Somehow though, it's enough to get the rapt attention of a teenage youngster sitting a few seats back, absolutely beaming at my all-encompassing warmth toward the folks. He leapt up to the front, sliding in on some sort of astral propulsion. One second he was somewhere back there, and now he's right next to me, with a cheeky adolescent grin stretching out for days. I couldn't help but smile back. He's Caucasian, American, buzz cut angled forward at the front, lanky and limber all at once.
He proclaimed I must be the youngest, the best, and the coolest bus driver he's ever seen in all his born days, and I downplayed it, deflected this lofty praise, and we chatted about how long I'd been doing it, what I like about it, all the rest. Peppered alongside were colorful passengers wandering in and out, exchanging pleasantries with both he and I. I believe this was new for him. He was headed to friends on Mercer Island, and hadn't been on the 7 before. He felt the electric buzz of engagement, of acceptance.
Great first up-close interactions with other class and race demographics can be pretty formative, and I was excited to be present. A moment with Melody, a First-Nation woman from Montana, seemed particularly good. He beamed. Wouldn't you, upon realizing the number of people you can feel comfortable talking to has just expanded by a factor of thousands? New doors and ideas were opening as he watched me work the crowd. In the moments between our conversation grew as well.
"Where'd you go to school," he was asking. Wes was his name. I think he meant high school.
"Up here at UW. Yeah, I'd drive bus in the morning, then go to class, then go home do homework, then wake up and do it all over again. It was a lot."

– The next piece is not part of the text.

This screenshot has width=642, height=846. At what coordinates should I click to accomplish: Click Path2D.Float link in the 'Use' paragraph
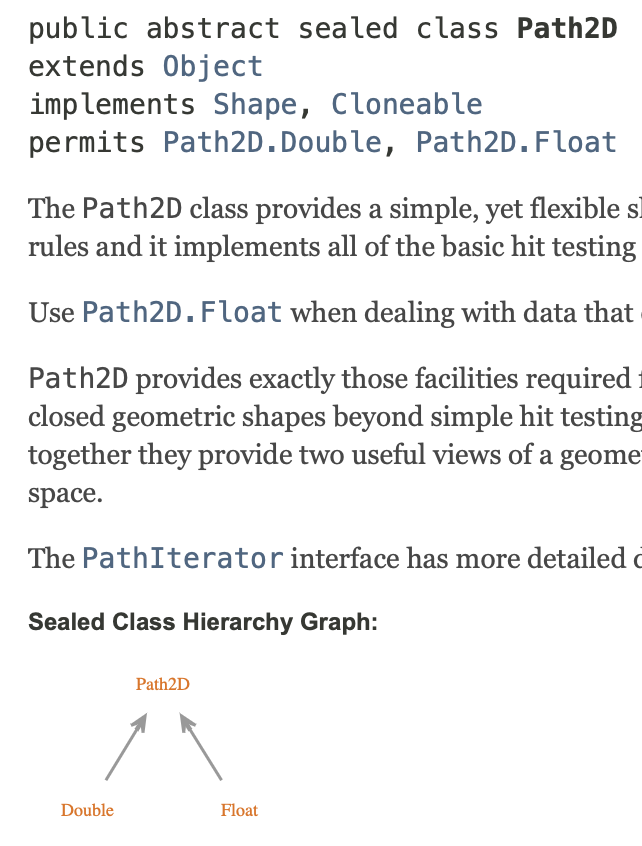[x=182, y=313]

"Wow. That's pretty impressive, working and paying for school all at once. 'Cause I think most people just have their parents pay for it!"
"Well, I think it's good to not have to work when you're goin' to school, so you can get the whole experience, you know, and plus it's a lot, you get so busy, and then there's the social experience of it. Of course it's good to get the experience of actually paying for your own stuff, but just the you know the time,"
"True, but when you're busier, you're also more productive."
"Oh, that's kind of amazing. I've never thought of that."
He leaned forward. "'Cause I run track and a lotta cross country, and during my off season, I'm so much less productive. My grades just drop!"
"I don't get hardly anything done. People say well, you don't get to be social when you're busy, but I say when you're busy you value your friends–"
"So much more,"
"–more, when you only get to see them some of the time."
"That's gotta be true," I said, "because I totally treasure my friends, and it's probably because well, I don't get to see any of them every single day."
Pause. I forget what happened here. I think Melody asked us about the Easter Bunny. I was preoccupied with the wisdom of our young friend. The two of them chatted for a moment while I reflected. Time management is something I discuss with friends often, and his ideas were new to me.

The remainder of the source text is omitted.